The Chair Conservative Joy Smith

Thank you.

I'm feeling guilty, because Mr. Gill has been so generous.

Mr. Gill, go ahead.

10:30 a.m.

Conservative

Parm Gill Conservative Brampton—Springdale, ON

Thank you, Madam Chair.

I want to thank the witnesses for being with us.

I have a question for Brain Canada. As announced in budget 2011, the Government of Canada has formed a partnership with Brain Canada to establish a $100 million Canadian brain research fund that will be matched by other resources, I guess raised from Brain Canada's other partners.

How significant is this, and how will it help people who have neurological disorders on the ground?

10:30 a.m.

Director, Research Initiatives, Neurological Health Charities Canada

Celina Rayonne-Chavannes

I'm sorry, I missed the last part of your question.

10:30 a.m.

Conservative

Parm Gill Conservative Brampton—Springdale, ON

How will this help people on the ground?

10:30 a.m.

Vice-Chair, Science, Brain Canada Foundation

Dr. David Kaplan

In terms of impact, the Canadian Institutes of Health Research spend about $120 million a year on brain research. The charities spend another $20 million to $25 million.

The investment here, including the investment from the government as well as our partners, is potentially $40 million a year, so that really increases by 20% to 25% our research capacity in studying the brain and studying neurological and psychiatric conditions. So this, in our community, is a huge increase and a huge commitment from the government.

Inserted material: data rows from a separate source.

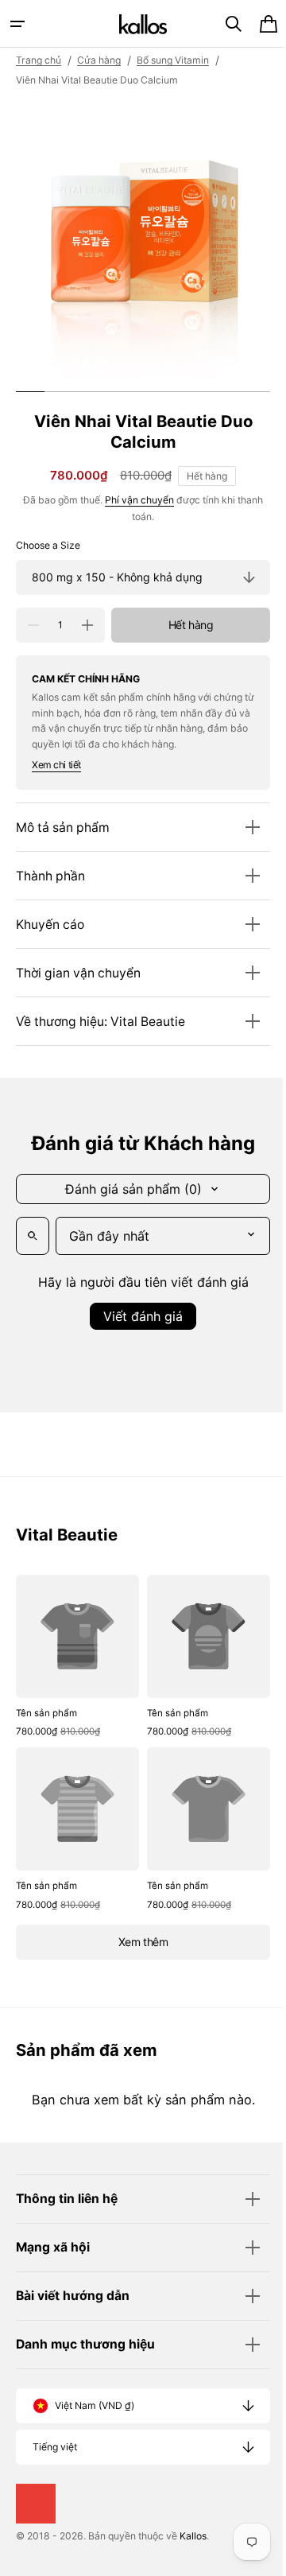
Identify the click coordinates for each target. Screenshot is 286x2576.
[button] (17, 23)
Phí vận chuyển (133, 500)
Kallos (193, 2536)
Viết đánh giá (137, 1316)
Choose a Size (48, 545)
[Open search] (32, 1236)
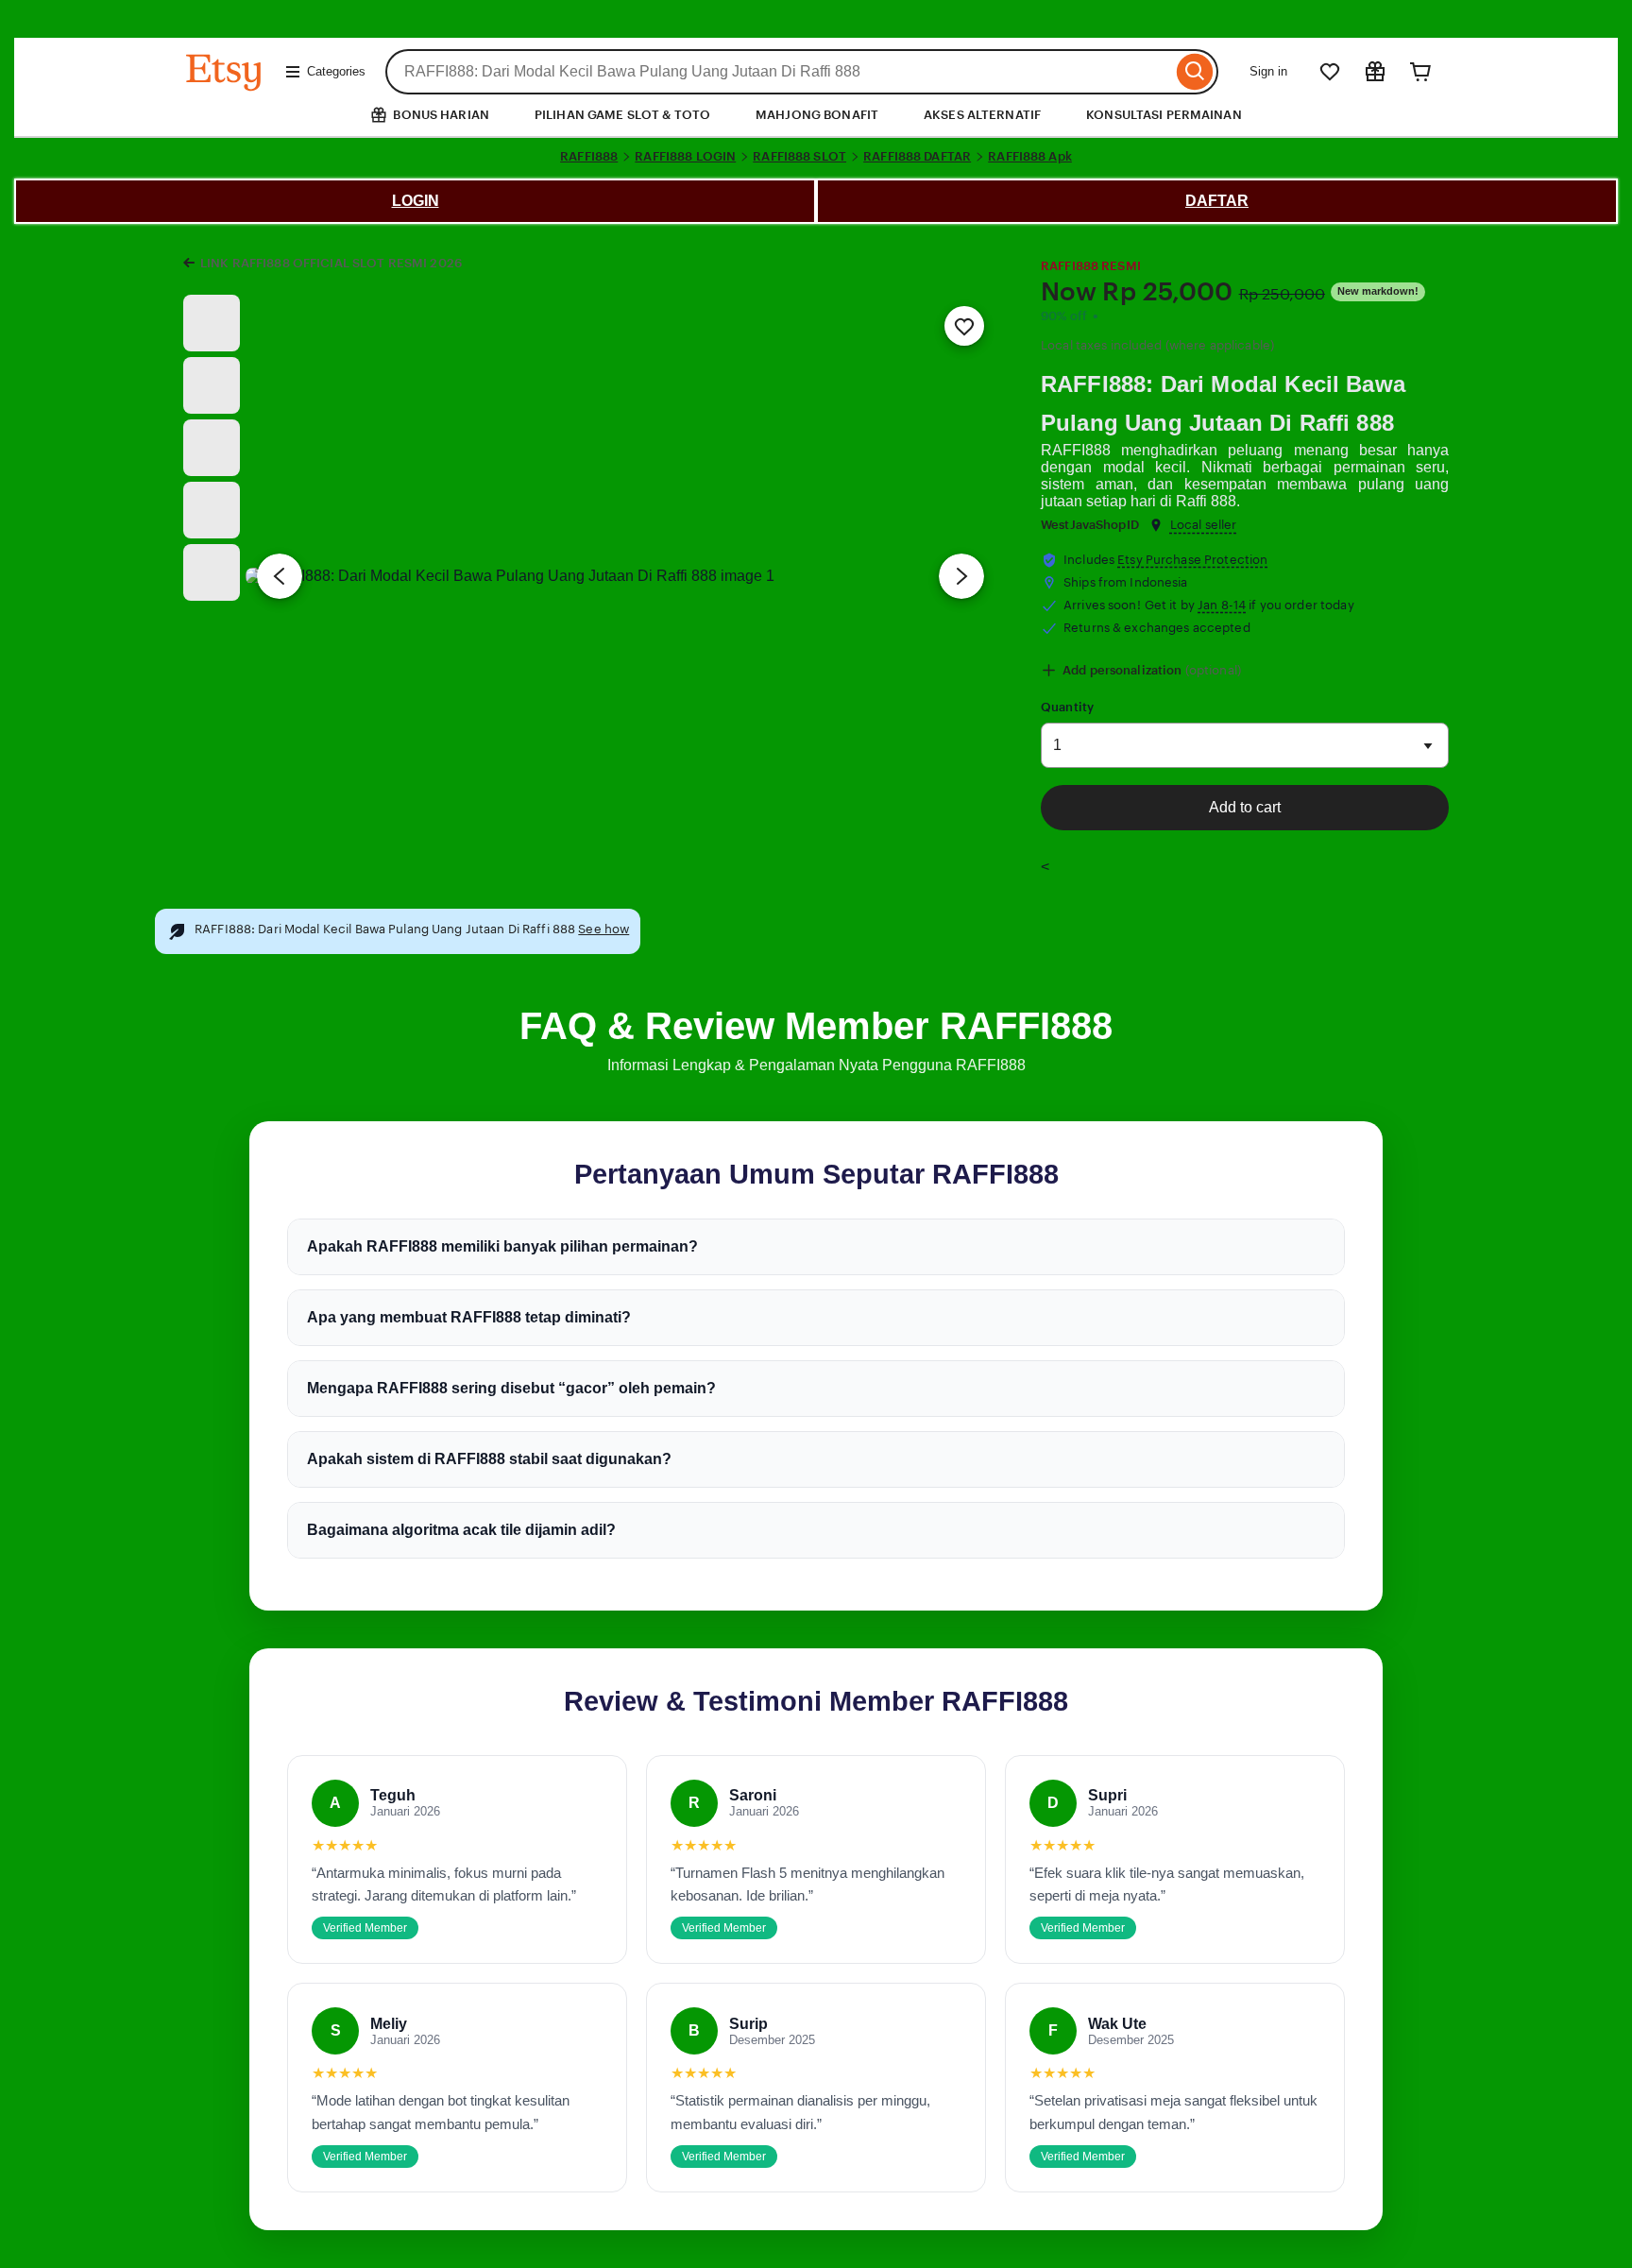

How will it help people on the ground? In our case, one of our major missions is to accelerate discoveries in the laboratory to the patient. One of the ways to do that is by an increased investment. CIHR often can only afford to fund a project at, say, $100,000 a year. If we do half a million a year, we feel we'll be able to accelerate the best ideas and the best discoveries very rapidly to the patient.

10:35 a.m.

Conservative

Parm Gill Conservative Brampton—Springdale, ON

Thank you.

10:35 a.m.

Conservative

The Chair Conservative Joy Smith

Mr. Gill, I'm sorry. Our time is done because I took it.

10:35 a.m.

Conservative

Parm Gill Conservative Brampton—Springdale, ON

No problem.

10:35 a.m.

Conservative

The Chair Conservative Joy Smith

My apologies. I'm paying penance.

You have so many interesting comments, and we've appreciated them so much. We could have you here for a week. I'm sure we will be discussing neurological disorders at other times, so we'd love to have you.

We'll dismiss now. I'm going to ask our guests to leave the room, and we're going to go in camera for business.